**Activity:** Write out the entries below exactly, from the first line to the one with "QPGシリーズ (1100, 1594)", both ends included.

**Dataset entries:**
# # # #

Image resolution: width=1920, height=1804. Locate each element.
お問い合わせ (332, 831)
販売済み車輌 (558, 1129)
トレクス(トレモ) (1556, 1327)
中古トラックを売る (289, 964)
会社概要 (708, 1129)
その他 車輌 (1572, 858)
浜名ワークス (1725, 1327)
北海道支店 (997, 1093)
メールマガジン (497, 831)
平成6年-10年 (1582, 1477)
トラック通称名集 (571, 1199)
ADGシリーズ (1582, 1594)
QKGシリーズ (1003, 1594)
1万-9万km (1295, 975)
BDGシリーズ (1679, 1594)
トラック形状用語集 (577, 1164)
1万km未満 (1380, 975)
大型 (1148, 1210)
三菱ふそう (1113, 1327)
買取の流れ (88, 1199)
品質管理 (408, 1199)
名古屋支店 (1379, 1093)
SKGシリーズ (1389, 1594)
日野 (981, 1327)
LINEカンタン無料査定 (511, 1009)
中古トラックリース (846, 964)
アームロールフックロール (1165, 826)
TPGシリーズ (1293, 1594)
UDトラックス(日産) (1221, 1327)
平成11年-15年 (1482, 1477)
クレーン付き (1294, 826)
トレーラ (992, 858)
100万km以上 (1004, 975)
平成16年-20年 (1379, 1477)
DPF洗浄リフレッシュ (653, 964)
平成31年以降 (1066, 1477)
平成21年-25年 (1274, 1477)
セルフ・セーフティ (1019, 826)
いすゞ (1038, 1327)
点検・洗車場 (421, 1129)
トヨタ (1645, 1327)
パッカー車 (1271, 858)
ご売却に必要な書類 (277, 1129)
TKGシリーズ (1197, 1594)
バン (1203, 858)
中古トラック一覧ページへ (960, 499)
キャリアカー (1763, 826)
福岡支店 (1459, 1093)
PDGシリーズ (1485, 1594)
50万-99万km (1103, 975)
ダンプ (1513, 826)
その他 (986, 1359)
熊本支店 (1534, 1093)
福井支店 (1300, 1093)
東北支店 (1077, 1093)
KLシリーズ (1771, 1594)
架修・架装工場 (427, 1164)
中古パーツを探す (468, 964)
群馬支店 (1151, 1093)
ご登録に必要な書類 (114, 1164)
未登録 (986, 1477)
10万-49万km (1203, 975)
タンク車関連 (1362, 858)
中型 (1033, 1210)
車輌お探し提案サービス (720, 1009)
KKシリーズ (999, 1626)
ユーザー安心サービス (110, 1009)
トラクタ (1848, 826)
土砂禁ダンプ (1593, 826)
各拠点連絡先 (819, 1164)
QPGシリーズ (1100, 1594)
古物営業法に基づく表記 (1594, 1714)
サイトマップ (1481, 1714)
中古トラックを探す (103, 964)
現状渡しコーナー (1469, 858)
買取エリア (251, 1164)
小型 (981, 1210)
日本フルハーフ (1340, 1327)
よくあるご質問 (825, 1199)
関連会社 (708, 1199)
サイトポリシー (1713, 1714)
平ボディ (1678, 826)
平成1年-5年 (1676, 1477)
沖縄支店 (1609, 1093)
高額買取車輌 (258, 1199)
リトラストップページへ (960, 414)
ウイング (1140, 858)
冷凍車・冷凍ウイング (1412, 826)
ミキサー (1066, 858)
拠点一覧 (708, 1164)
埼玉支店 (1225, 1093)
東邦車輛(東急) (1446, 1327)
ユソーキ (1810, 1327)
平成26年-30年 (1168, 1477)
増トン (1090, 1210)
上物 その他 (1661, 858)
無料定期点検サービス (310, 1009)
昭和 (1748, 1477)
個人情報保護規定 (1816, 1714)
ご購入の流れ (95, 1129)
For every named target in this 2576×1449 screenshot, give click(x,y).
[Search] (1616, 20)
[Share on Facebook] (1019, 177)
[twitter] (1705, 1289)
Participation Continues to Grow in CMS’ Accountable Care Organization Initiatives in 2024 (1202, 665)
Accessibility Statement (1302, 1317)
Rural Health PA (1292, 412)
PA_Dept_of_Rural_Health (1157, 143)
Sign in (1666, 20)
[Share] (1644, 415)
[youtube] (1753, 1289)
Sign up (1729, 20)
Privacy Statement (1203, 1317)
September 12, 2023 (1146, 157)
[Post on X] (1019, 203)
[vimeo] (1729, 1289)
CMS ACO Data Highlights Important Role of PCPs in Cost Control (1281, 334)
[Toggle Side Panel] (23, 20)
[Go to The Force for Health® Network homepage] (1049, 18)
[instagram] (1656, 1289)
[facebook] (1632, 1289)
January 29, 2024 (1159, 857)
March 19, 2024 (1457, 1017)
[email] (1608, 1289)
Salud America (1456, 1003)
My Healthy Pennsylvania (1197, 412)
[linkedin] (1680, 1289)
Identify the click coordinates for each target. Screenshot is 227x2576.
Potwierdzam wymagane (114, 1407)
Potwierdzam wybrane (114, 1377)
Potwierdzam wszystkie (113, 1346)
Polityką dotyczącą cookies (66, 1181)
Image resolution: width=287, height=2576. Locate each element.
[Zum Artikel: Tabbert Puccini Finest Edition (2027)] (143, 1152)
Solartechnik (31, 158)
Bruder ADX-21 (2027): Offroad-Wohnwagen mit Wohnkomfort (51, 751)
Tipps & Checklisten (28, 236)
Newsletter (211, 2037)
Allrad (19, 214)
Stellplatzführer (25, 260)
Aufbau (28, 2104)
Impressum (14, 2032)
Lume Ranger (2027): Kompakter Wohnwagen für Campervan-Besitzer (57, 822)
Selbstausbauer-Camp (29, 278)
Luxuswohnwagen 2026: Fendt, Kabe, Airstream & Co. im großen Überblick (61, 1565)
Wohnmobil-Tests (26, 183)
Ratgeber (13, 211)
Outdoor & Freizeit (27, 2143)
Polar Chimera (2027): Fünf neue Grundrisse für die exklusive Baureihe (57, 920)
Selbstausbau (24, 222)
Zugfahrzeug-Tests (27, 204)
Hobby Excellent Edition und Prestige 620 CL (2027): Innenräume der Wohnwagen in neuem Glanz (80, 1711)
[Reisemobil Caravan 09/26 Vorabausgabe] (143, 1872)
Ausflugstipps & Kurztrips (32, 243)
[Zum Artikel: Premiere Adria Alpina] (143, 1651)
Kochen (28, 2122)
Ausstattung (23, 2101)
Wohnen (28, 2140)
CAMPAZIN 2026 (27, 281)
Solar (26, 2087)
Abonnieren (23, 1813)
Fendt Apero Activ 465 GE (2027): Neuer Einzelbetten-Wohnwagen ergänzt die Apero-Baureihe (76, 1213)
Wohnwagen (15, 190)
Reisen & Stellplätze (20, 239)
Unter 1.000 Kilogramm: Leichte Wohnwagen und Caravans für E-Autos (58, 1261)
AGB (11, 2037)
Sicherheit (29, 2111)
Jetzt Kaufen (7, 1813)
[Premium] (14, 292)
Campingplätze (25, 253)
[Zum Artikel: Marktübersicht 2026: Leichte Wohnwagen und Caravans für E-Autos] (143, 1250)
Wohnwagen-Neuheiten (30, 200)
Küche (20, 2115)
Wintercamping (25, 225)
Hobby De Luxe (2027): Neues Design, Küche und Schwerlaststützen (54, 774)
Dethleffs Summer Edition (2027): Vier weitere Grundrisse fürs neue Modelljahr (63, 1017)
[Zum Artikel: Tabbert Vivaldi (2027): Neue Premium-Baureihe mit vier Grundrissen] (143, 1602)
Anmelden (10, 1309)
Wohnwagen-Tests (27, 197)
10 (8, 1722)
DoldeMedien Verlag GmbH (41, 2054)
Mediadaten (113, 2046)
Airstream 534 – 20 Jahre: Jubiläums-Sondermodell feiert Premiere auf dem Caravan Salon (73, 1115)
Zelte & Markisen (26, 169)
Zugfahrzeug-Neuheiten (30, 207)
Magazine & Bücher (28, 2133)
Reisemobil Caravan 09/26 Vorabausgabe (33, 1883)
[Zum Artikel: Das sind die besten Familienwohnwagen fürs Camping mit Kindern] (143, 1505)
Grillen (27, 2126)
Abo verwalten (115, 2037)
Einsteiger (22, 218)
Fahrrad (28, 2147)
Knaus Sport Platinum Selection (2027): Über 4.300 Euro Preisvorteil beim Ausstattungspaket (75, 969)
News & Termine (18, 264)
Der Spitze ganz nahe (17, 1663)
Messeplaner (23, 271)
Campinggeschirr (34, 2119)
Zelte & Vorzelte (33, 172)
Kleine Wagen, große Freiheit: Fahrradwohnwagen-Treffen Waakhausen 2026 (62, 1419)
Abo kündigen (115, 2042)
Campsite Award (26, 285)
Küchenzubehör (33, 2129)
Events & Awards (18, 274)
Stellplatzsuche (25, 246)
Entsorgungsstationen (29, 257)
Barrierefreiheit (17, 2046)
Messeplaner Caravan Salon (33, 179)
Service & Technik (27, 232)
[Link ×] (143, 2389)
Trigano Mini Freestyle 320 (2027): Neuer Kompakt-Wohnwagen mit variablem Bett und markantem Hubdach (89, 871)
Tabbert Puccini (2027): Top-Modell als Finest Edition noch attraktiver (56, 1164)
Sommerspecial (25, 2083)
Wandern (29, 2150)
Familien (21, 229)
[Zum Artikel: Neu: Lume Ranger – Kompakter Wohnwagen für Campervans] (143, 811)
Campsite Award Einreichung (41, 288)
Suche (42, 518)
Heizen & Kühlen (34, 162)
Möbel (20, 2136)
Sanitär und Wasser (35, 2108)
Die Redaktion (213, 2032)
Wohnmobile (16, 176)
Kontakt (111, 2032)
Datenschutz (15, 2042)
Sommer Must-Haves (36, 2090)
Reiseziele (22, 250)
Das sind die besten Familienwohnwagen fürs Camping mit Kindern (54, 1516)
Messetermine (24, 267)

# # # #

**Answer below:**
Image resolution: width=1920, height=1804. Locate each element.
お問い合わせ (332, 831)
販売済み車輌 (558, 1129)
トレクス(トレモ) (1556, 1327)
中古トラックを売る (289, 964)
会社概要 (708, 1129)
その他 車輌 (1572, 858)
浜名ワークス (1725, 1327)
北海道支店 (997, 1093)
メールマガジン (497, 831)
平成6年-10年 (1582, 1477)
トラック通称名集 (571, 1199)
ADGシリーズ (1582, 1594)
QKGシリーズ (1003, 1594)
1万-9万km (1295, 975)
BDGシリーズ (1679, 1594)
トラック形状用語集 (577, 1164)
1万km未満 (1380, 975)
大型 (1148, 1210)
三菱ふそう (1113, 1327)
買取の流れ (88, 1199)
品質管理 (408, 1199)
名古屋支店 (1379, 1093)
SKGシリーズ (1389, 1594)
日野 (981, 1327)
LINEカンタン無料査定 (511, 1009)
中古トラックリース (846, 964)
アームロールフックロール (1165, 826)
TPGシリーズ (1293, 1594)
UDトラックス(日産) (1221, 1327)
平成11年-15年 (1482, 1477)
クレーン付き (1294, 826)
トレーラ (992, 858)
100万km以上 (1004, 975)
平成16年-20年 (1379, 1477)
DPF洗浄リフレッシュ (653, 964)
平成31年以降 (1066, 1477)
平成21年-25年 (1274, 1477)
セルフ・セーフティ (1019, 826)
いすゞ (1038, 1327)
点検・洗車場 (421, 1129)
トヨタ (1645, 1327)
パッカー車 (1271, 858)
ご売却に必要な書類 (277, 1129)
TKGシリーズ (1197, 1594)
バン (1203, 858)
中古トラック一覧ページへ (960, 499)
キャリアカー (1763, 826)
福岡支店 (1459, 1093)
PDGシリーズ (1485, 1594)
50万-99万km (1103, 975)
ダンプ (1513, 826)
その他 (986, 1359)
熊本支店 (1534, 1093)
福井支店 (1300, 1093)
東北支店 (1077, 1093)
KLシリーズ (1771, 1594)
架修・架装工場 (427, 1164)
中古パーツを探す (468, 964)
群馬支店 (1151, 1093)
ご登録に必要な書類 (114, 1164)
未登録 (986, 1477)
10万-49万km (1203, 975)
タンク車関連 (1362, 858)
中型 (1033, 1210)
車輌お探し提案サービス (720, 1009)
KKシリーズ (999, 1626)
ユーザー安心サービス (110, 1009)
トラクタ (1848, 826)
土砂禁ダンプ (1593, 826)
各拠点連絡先 (819, 1164)
QPGシリーズ (1100, 1594)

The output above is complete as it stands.